§ Task brief: Quote word for word the part of the Science Outreach Society article below that opens with the words containing "Widenhorn, who founded" and closes with "the Newmark Theater.".

§ Source document:
====================
Science Outreach Society: Spreading Science to the Masses

In December 2010, a group of PSU science students, along with Physics Professor Ralf Widenhorn, sought to gain teaching experience and share their love of science with the community. They created the Science Outreach Society, an enthusiastic student volunteer group that provides fun science demonstrations and leads educational discussions at no cost to local schools.

The group began reaching out to local schools, and soon, their interactive science demonstrations were in high demand. Today, SOS contains over 60 students and faculty, 11 board members, and has served nearly 2,500 students at schools, daycares, Boys & Girls clubs, and science fairs in the Portland-metro area.  

Widenhorn, who founded the group after participating in a local OMSI Science Pub, presented another pub lecture, “The Physics of Ballet,” along with SOS board members Will Porter, Justin Dunlap, Lester Lampert, Elliot Mylott, and in collaboration with the The Oregon Ballet Theater, to a packed crowd at the Baghdad Theater last fall. With the success of the performance, the group has been invited to present the show to a national audience at the American Association of Physics Teachers (AAPT) conference this summer at the Newmark Theater.

The program is having an impact on local schools, whose funding has been cut but who still face the challenge of meeting state-mandated science concepts:

“This program is so valuable and important. . . [it] brought free, relevant, hands-on science instruction and resources to the classroom. This, in my mind, is the best form of education: when all the pieces are tied together to offer students a complete package of learning.” – Jennifer, Vernon Elementary School parent and former teacher.
====================
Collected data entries

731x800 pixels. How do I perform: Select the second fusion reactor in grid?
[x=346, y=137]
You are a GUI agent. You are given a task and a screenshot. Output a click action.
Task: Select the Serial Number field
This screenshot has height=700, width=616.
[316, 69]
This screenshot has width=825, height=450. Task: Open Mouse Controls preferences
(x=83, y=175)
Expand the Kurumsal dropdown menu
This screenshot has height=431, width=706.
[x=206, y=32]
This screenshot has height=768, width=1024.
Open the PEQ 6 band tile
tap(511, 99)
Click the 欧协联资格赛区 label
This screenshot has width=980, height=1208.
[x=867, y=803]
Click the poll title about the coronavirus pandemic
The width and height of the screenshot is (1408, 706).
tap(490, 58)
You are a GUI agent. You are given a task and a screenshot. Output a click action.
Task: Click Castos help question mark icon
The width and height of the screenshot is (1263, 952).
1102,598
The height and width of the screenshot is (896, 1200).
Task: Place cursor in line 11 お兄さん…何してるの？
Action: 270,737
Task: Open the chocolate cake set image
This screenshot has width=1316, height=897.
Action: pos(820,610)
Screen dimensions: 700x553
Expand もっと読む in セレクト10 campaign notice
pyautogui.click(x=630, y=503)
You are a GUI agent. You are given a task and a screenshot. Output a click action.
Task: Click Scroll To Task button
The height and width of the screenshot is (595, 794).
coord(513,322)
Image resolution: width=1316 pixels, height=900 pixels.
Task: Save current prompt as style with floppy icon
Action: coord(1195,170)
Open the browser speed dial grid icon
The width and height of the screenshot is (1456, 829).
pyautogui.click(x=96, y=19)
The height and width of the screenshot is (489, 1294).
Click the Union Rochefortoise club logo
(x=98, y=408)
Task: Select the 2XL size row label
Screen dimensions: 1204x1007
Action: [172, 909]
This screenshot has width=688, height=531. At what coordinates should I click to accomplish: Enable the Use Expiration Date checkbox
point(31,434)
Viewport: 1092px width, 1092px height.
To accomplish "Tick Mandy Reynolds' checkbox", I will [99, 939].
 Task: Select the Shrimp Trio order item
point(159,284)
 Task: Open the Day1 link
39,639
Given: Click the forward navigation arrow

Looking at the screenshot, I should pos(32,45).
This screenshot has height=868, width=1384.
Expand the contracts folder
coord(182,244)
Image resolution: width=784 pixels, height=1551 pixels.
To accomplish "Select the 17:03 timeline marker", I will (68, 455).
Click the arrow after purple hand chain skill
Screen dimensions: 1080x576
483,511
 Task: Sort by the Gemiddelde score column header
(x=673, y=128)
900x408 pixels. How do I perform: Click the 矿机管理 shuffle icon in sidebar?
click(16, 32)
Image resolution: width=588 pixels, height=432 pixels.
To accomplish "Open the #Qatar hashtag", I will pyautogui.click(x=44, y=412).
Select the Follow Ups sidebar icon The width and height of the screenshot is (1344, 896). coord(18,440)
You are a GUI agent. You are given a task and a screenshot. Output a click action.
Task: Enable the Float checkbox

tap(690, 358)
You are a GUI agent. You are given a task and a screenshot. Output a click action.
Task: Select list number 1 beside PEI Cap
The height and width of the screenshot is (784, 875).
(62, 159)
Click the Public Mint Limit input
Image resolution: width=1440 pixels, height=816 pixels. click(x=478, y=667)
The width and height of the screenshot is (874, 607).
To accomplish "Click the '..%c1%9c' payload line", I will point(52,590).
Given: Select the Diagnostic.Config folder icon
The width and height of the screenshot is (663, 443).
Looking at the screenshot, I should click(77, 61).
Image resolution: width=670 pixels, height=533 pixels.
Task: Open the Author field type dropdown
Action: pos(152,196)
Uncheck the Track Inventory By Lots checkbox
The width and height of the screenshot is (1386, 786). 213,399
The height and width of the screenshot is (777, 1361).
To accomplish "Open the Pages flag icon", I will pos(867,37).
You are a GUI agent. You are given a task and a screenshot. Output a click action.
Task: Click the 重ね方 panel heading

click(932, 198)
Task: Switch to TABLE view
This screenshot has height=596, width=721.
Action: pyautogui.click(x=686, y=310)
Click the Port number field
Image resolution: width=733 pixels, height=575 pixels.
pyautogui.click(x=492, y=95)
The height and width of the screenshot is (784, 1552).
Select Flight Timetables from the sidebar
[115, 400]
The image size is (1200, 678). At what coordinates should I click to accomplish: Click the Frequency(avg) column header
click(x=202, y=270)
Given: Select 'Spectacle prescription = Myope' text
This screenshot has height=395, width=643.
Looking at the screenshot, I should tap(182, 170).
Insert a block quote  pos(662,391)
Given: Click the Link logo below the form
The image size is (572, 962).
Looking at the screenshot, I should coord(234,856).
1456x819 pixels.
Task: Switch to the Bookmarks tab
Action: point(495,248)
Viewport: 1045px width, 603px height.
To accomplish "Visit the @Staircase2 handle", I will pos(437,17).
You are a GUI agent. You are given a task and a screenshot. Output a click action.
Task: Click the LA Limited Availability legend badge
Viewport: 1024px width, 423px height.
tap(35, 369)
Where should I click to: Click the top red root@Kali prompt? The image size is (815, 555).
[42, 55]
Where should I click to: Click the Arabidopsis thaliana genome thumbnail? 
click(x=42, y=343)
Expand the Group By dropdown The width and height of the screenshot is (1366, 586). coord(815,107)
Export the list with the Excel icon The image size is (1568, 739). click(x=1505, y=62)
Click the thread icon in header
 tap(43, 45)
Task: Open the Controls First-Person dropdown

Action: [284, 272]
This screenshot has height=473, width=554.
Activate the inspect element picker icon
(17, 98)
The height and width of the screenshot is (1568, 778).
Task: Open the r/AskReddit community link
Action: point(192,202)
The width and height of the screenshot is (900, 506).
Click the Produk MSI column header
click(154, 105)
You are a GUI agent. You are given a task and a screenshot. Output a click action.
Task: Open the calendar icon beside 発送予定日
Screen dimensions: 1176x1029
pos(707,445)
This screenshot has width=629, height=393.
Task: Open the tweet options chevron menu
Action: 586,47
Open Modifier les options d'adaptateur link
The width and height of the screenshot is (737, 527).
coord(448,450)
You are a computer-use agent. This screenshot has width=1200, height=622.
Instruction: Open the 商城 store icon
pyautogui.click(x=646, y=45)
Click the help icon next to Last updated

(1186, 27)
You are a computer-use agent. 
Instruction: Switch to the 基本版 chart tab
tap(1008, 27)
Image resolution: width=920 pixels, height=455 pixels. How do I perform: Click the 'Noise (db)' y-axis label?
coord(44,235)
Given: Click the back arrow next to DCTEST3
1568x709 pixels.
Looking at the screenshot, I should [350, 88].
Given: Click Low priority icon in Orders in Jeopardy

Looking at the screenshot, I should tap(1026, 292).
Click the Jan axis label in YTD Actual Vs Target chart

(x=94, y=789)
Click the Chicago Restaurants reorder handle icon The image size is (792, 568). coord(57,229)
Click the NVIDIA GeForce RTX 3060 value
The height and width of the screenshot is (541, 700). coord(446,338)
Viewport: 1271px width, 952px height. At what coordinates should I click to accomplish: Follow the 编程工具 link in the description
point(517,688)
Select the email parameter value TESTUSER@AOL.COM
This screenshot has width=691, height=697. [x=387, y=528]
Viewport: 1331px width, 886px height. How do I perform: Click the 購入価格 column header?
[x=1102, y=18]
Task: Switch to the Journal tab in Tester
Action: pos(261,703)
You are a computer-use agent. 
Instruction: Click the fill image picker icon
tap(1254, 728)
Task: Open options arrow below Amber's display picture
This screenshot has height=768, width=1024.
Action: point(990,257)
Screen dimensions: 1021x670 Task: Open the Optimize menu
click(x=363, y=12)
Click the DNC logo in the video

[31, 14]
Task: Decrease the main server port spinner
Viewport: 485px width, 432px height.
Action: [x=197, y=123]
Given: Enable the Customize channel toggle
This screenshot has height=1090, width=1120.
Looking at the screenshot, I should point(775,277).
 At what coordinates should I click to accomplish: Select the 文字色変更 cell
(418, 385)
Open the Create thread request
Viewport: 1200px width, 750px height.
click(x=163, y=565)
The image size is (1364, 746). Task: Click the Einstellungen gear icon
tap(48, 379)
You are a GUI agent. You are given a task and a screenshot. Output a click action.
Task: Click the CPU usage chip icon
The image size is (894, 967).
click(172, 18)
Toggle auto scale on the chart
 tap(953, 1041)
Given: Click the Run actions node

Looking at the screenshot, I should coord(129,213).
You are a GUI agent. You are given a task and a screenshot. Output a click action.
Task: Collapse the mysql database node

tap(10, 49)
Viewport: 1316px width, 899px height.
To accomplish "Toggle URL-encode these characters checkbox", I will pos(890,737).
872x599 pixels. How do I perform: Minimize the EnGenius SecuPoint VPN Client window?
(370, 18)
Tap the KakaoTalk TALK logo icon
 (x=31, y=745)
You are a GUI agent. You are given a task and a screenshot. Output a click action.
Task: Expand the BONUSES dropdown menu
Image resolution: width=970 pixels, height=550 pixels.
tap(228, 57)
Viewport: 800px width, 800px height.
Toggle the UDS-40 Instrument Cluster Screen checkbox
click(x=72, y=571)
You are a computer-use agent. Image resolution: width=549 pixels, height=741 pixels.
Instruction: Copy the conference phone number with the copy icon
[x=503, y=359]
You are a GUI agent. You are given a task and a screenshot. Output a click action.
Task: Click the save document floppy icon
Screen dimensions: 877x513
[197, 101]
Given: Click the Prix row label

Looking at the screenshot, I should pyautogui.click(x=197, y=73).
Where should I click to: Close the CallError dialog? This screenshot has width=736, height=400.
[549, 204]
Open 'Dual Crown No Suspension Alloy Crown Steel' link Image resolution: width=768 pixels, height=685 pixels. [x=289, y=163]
====================
§ Reply:
Widenhorn, who founded the group after participating in a local OMSI Science Pub, presented another pub lecture, “The Physics of Ballet,” along with SOS board members Will Porter, Justin Dunlap, Lester Lampert, Elliot Mylott, and in collaboration with the The Oregon Ballet Theater, to a packed crowd at the Baghdad Theater last fall. With the success of the performance, the group has been invited to present the show to a national audience at the American Association of Physics Teachers (AAPT) conference this summer at the Newmark Theater.